Aufenthalt von Familien mit Kindern im Transitbereich eines Flughafens: Verlängerung der Aufenthaltsanordnung für ein Kind in der Asylbewerberunterkunft eines Flughafens zwecks Zurückweisung


Tenor

Die Rechtsbeschwerde gegen den Beschluss der 29. Zivilkammer des [X.] vom 26. August 2020 wird auf Kosten des Betroffenen zurückgewiesen.

Der Gegenstandswert des [X.] beträgt 5.000 €.

===

Gestellte Aufgabe 1. Fasse den Auszug in zwei Sätzen zusammen.
Gestellte Aufgabe 2. Gib bitte den Teil des Auszugs wortgetreu wieder, der mit „Aufenthalt von Familien“ beginnt und bis „beträgt 5.000 €.“ reicht.
Verwende ausschließlich den Auszug.

Gegebene Daten.
===

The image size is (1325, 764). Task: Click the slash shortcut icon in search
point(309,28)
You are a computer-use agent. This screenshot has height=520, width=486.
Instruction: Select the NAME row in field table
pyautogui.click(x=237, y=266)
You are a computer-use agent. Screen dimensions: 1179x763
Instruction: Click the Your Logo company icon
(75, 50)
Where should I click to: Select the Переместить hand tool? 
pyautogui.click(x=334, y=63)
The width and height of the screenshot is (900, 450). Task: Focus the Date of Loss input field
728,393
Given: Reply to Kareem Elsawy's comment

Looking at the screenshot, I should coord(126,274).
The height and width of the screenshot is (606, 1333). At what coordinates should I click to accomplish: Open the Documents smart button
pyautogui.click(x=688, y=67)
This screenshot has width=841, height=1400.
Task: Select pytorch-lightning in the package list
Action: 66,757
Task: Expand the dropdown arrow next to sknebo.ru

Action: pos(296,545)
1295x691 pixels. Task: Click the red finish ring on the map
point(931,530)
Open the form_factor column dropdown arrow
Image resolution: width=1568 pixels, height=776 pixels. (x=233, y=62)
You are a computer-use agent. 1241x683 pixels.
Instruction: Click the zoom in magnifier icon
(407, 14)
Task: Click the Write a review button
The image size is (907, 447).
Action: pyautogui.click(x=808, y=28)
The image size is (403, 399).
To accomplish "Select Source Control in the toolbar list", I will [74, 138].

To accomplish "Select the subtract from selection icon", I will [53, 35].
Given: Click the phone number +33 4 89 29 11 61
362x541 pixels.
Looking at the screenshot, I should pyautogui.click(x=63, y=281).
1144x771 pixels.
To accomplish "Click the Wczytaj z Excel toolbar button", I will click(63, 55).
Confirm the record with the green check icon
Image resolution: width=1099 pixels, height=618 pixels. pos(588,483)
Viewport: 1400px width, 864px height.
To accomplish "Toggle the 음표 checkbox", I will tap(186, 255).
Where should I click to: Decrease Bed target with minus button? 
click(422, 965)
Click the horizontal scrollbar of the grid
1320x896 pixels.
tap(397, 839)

===

Erwartete Ausgabe 1. Der Auszug betrifft den Aufenthalt von Familien mit Kindern im Transitbereich eines Flughafens, genauer die Verlängerung der Aufenthaltsanordnung für ein Kind in der Asylbewerberunterkunft eines Flughafens zwecks Zurückweisung. Laut Tenor wird die Rechtsbeschwerde gegen den Beschluss der 29. Zivilkammer vom 26. August 2020 auf Kosten des Betroffenen zurückgewiesen, und der Gegenstandswert beträgt 5.000 €.

Erwartete Ausgabe 2.
Aufenthalt von Familien mit Kindern im Transitbereich eines Flughafens: Verlängerung der Aufenthaltsanordnung für ein Kind in der Asylbewerberunterkunft eines Flughafens zwecks Zurückweisung


Tenor

Die Rechtsbeschwerde gegen den Beschluss der 29. Zivilkammer des [X.] vom 26. August 2020 wird auf Kosten des Betroffenen zurückgewiesen.

Der Gegenstandswert des [X.] beträgt 5.000 €.